◆ Work instruction ◆
Exactly those lines that run from the one containing "[Zeige Bild 1 von 2] (183, 436)" through the last line of the entries below should be printed, and no others.
___ Records for processing
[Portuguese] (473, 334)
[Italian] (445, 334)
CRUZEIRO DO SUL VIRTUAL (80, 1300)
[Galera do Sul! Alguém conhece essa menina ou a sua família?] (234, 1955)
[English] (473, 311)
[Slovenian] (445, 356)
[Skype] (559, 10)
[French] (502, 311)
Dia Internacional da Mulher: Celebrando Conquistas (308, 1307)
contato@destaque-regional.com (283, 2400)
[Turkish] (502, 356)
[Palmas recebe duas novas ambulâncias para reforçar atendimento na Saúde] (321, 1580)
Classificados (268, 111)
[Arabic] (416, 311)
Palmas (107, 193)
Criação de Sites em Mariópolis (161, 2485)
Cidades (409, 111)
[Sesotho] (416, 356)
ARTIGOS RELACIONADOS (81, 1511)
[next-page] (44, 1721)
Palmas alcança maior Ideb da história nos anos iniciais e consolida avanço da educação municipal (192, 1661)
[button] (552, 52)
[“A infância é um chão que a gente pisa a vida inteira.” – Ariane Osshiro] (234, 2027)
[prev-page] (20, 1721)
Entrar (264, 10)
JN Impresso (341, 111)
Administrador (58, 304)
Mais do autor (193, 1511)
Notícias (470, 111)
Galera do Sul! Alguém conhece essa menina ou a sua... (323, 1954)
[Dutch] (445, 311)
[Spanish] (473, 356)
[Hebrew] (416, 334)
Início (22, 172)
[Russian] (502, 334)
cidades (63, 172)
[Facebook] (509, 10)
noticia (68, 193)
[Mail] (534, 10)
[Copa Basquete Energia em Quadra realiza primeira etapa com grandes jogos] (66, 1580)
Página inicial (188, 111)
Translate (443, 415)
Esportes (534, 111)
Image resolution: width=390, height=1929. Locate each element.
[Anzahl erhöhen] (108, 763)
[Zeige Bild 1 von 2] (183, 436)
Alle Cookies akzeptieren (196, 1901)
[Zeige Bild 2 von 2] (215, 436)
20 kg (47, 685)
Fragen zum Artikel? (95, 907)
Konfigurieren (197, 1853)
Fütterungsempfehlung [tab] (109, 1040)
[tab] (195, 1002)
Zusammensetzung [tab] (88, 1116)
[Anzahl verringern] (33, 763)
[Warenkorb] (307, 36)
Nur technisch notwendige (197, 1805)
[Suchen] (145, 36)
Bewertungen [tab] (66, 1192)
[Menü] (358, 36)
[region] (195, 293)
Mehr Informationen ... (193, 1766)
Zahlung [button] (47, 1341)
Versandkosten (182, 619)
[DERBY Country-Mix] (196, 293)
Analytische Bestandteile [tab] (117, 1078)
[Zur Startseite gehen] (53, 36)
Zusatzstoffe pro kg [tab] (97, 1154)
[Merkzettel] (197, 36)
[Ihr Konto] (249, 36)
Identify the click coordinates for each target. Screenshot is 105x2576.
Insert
______
◆ Written solution ◆
[Zeige Bild 1 von 2] (183, 436)
Alle Cookies akzeptieren (196, 1901)
[Zeige Bild 2 von 2] (215, 436)
20 kg (47, 685)
Fragen zum Artikel? (95, 907)
Konfigurieren (197, 1853)
Fütterungsempfehlung [tab] (109, 1040)
[tab] (195, 1002)
Zusammensetzung [tab] (88, 1116)
[Anzahl verringern] (33, 763)
[Warenkorb] (307, 36)
Nur technisch notwendige (197, 1805)
[Suchen] (145, 36)
Bewertungen [tab] (66, 1192)
[Menü] (358, 36)
[region] (195, 293)
Mehr Informationen ... (193, 1766)
Zahlung [button] (47, 1341)
Versandkosten (182, 619)
[DERBY Country-Mix] (196, 293)
Analytische Bestandteile [tab] (117, 1078)
[Zur Startseite gehen] (53, 36)
Zusatzstoffe pro kg [tab] (97, 1154)
[Merkzettel] (197, 36)
[Ihr Konto] (249, 36)
Identify the click coordinates for each target. Screenshot is 105x2576.
Insert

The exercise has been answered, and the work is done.